James Jubilation Jackson

The Proctor at the door to the Entrance Hall was entirely fascinated by the images I’d captured.  He took Dairen off to recover. I looked at the signs near the entrance. Apparently, you simply went to the next available faculty member and discussed your plans with him. Dad said most people had very tentative ideas about what they wanted to do or what subjects they needed to take.

I headed down the corridor, passing offices holding new students chatting with faculty members, I finally reached an office holding no students.  A young man sat at a small desk, looking out the door at me and smiling. I smiled back and made a polite bow. Dad said that was usually good etiquette with faculty, and that I would eventually learn who I should treat differently.

“I’m Junior Professor Jackson,” he announced.  “James Jubilation Jackson.”

“Adara Triskittenion.” I repeated my bow.

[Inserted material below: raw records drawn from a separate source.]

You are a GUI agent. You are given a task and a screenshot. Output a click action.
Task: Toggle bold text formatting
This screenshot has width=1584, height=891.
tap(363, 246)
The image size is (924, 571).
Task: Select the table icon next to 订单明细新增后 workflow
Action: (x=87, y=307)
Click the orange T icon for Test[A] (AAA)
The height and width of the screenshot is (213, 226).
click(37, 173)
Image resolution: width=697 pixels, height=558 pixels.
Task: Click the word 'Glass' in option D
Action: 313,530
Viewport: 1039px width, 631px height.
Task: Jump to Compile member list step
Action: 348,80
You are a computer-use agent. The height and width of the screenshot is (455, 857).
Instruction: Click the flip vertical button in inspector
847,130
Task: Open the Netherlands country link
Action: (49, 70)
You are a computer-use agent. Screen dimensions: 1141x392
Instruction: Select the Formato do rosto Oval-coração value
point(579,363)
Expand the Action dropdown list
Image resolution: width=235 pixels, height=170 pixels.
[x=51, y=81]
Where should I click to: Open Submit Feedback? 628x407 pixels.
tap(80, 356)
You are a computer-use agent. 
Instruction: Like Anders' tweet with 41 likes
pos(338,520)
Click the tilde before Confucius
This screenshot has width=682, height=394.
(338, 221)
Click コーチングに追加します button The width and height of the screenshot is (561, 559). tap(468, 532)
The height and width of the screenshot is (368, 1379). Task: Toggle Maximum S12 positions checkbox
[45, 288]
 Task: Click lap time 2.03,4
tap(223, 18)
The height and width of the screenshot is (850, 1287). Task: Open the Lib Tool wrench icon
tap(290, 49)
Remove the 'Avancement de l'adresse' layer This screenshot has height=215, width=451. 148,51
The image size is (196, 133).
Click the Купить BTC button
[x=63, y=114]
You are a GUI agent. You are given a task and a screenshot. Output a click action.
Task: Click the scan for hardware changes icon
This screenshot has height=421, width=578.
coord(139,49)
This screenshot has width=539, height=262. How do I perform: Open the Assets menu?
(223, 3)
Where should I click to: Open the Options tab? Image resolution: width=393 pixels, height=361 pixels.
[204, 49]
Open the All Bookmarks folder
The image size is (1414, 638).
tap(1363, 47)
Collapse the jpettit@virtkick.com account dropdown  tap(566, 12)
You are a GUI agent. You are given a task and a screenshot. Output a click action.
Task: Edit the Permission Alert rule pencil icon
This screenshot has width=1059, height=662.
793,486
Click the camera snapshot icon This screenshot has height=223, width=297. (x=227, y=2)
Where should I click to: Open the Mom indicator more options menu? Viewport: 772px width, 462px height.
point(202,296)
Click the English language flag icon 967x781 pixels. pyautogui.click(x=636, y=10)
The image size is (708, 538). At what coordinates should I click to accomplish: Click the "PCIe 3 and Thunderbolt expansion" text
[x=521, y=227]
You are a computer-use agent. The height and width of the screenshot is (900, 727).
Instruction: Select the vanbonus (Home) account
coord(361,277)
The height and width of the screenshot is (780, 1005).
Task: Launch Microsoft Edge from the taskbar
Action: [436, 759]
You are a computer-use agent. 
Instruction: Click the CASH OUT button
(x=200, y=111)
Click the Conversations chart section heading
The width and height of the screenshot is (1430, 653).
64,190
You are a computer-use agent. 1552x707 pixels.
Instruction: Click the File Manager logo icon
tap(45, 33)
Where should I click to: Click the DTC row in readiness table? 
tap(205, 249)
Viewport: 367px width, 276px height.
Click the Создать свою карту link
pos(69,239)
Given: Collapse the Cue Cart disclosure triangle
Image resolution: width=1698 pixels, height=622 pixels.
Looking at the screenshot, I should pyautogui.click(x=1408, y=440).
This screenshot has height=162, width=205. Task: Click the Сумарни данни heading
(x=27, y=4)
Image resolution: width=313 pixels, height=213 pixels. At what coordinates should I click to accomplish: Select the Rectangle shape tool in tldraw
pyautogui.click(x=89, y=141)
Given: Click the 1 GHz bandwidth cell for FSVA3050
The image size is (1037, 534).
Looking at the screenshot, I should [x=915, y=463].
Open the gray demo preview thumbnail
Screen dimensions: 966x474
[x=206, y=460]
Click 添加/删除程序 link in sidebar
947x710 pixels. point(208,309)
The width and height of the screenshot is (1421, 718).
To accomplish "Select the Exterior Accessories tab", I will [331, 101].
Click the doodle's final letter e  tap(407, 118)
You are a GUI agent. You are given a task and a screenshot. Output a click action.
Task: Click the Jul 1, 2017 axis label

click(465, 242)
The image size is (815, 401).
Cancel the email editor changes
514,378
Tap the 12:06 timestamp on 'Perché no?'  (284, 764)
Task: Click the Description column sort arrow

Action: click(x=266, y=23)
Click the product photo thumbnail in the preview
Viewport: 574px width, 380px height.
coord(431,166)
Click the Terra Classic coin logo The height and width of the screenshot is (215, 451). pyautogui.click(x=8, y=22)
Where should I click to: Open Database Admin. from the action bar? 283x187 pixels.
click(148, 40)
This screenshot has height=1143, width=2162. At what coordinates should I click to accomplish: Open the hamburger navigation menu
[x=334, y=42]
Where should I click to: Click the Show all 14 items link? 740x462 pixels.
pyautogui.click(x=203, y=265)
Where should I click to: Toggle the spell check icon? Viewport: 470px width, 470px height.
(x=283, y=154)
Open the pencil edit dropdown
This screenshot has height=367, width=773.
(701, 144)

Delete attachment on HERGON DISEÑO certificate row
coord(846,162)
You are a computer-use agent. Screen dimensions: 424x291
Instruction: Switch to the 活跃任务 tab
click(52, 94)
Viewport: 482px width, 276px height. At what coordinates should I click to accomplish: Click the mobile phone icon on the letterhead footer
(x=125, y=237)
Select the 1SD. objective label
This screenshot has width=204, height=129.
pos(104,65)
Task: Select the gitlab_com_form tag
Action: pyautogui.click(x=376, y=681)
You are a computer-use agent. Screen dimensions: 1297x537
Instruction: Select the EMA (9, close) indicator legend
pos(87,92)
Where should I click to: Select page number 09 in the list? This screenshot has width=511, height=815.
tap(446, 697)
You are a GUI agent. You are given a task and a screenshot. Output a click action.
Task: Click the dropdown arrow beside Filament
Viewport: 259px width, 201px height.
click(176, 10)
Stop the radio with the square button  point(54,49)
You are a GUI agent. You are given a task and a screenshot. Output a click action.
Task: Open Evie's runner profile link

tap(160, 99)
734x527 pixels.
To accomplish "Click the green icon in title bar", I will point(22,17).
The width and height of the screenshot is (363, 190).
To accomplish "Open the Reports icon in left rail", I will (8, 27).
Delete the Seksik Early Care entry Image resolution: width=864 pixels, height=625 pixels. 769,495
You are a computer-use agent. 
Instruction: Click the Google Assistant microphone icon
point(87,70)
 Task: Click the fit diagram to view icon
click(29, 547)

“Please come in.  There’s a coat hook for your cape and whatever else you are carrying. Umbrella, carryall, whatever.”  I slipped off the cape, lifted my gnothdiar’s belt over my neck, and hung it over my cape on the wall. 

Jackson stared at my sword.  “That’s substantial armament for campus,” he said. “Most students satisfy the always-armed rule with cloth for armor and a penknife for a weapon.”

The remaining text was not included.